::: Texto fuente
Juan Valdano
La
soberbia Europa, no hay duda, no sería lo que hoy es sin América, sobre todo
sin la América íbera.
En
1992 y cuando el mundo se aprestaba a recordar los 500 años de la aventura de
Colón, se hizo evidente que aquello del “descubrimiento de América”, tal como
lo había expuesto la historiografía tradicional, ya no era sostenible ni desde el punto de vista
histórico y peor aún, político. Es claro que tal interpretación de los hechos
acaecidos a partir de 1492 obedecía a una concepción eurocéntrica de la
historia mundial, proyecto que no fue ajeno a designios expansionistas y colonizadores. Si para la mentalidad europea había existido un
“descubrimiento”, para los pueblos americanos (sobre todo los grupos indígenas)
esa idea resultaba inaceptable. A cambio de ello se habló del “encuentro de dos
mundos”. La nueva nominación si bien calmó los ánimos, no dejó de ser ambigua,
pues si por “encuentro” se entiende un acercamiento amistoso, la conquista
española nada tuvo de ello.
En
todo caso, si algo empezó a develarse en 1492 (además, claro está, del Nuevo
Mundo), fue la Europa misma para los propios europeos. El contacto de los
españoles con el insólito universo americano cambió radicalmente la mentalidad que
los europeos habían tenido acerca de sí mismos. La originalidad del Nuevo Mundo
(tanto antropológica como natural), despertó la conciencia de éstos en el
sentido de que empezaron a reflexionar sobre aquello que los particularizaba
frente a los demás pueblos del orbe. América surgió como un desafío al dogma, a
la Biblia y a la ciencia del Viejo Mundo.
::::::
::: Sección de datos
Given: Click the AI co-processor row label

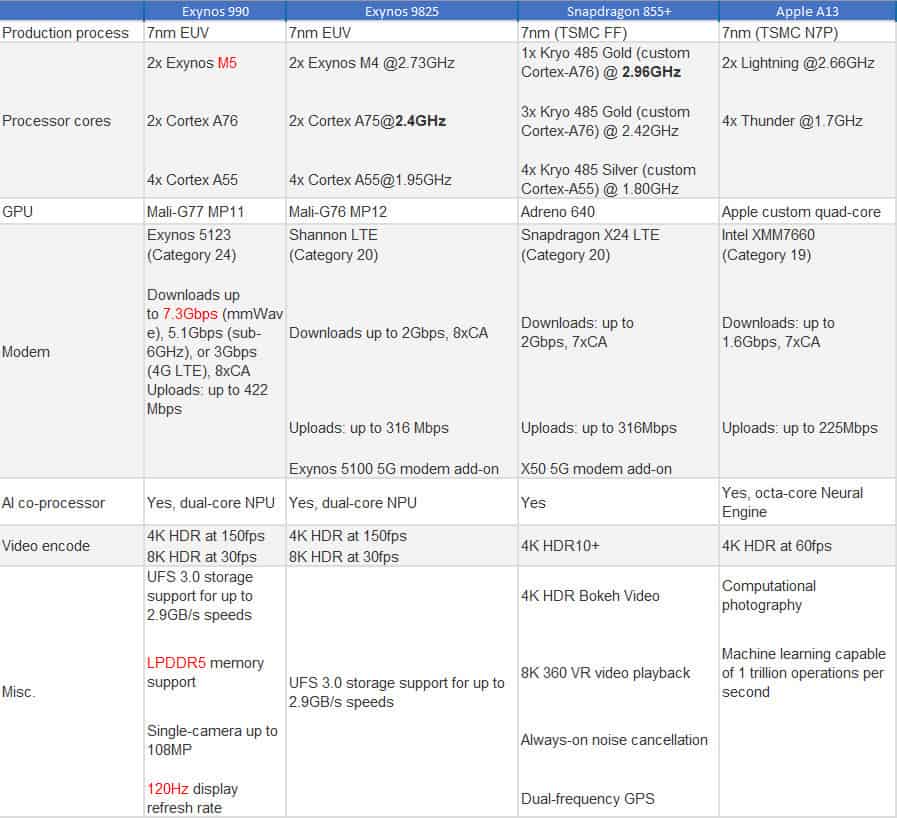Looking at the screenshot, I should 53,502.
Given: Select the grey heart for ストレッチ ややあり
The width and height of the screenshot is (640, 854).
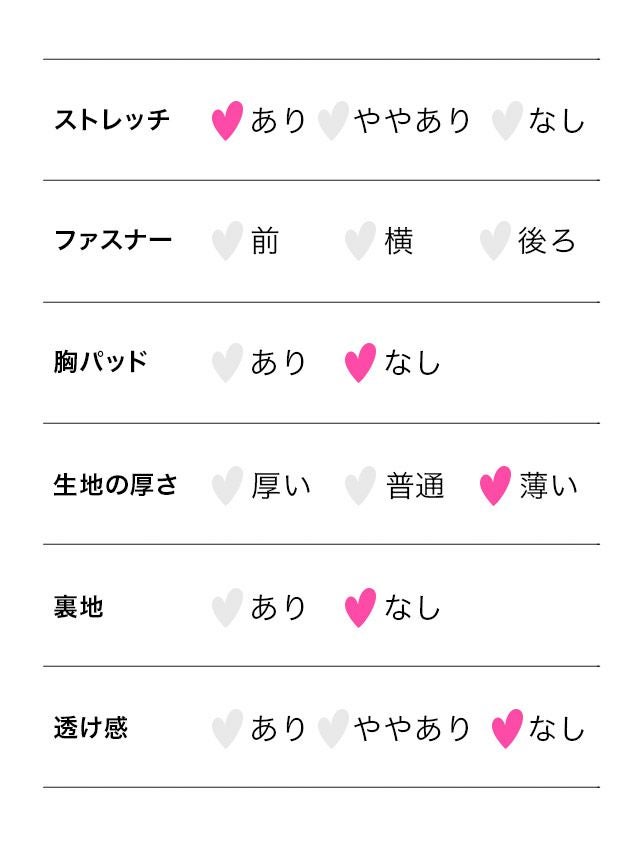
::::::
Objetivo A:
Devuelve sin cambios el pasaje del texto sobre el descubrimiento de América que va desde "esa idea resultaba" hasta "del Viejo Mundo.", este último incluido.
Objetivo B:
Prolonga el texto sobre el descubrimiento de América a partir de su última oración.

Respuesta esperada A:
esa idea resultaba inaceptable. A cambio de ello se habló del “encuentro de dos
mundos”. La nueva nominación si bien calmó los ánimos, no dejó de ser ambigua,
pues si por “encuentro” se entiende un acercamiento amistoso, la conquista
española nada tuvo de ello.
En
todo caso, si algo empezó a develarse en 1492 (además, claro está, del Nuevo
Mundo), fue la Europa misma para los propios europeos. El contacto de los
españoles con el insólito universo americano cambió radicalmente la mentalidad que
los europeos habían tenido acerca de sí mismos. La originalidad del Nuevo Mundo
(tanto antropológica como natural), despertó la conciencia de éstos en el
sentido de que empezaron a reflexionar sobre aquello que los particularizaba
frente a los demás pueblos del orbe. América surgió como un desafío al dogma, a
la Biblia y a la ciencia del Viejo Mundo.

Respuesta esperada B:
En síntesis, fue gracias a América
que germinó la idea europea en el pensamiento de humanistas como Montaigne. Europa
se descubrió a sí misma. Desde Herodoto, no se había dado una corriente de reflexión
sobre la propia cultura como la que surgió en la Europa del siglo XVI, lo que determinó
el espíritu del Renacimiento
Antes
del siglo XV lo que existía entre el Mediterráneo y el Mar del Norte era una
comunidad de reinos rivales entre sí con un estilo feudal de vida, aglutinados
alrededor de una vivencia colectiva llamada “cristiandad”. A partir del siglo
XVI el hombre europeo empieza a reflexionar sobre las particularidades de su
civilización; introversión que surge cuando mide las distancias que existen
entre él, un cristiano, y ese Otro con el cual se niega a identificarse, pues rehúye
el verse reflejado en ese espejo cóncavo de la humanidad americana.
Para
quienes buscamos comprender nuestra Historia desde una perspectiva andina está
claro que sin América la vieja Europa no hubiese encontrado los caminos de la
modernidad. El Renacimiento, como un proceso endógeno de la cultura europea, se
hubiese dado de todas maneras; sin embargo, sus alcances no habrían sido
iguales sin la experiencia americana. Este “parir” de América a Europa obró de
tal manera que ésta se desprendió de la Edad Media, se abrió a la otredad. La
soberbia Europa, no hay duda, no sería lo que hoy es sin América, sobre todo
sin la América íbera.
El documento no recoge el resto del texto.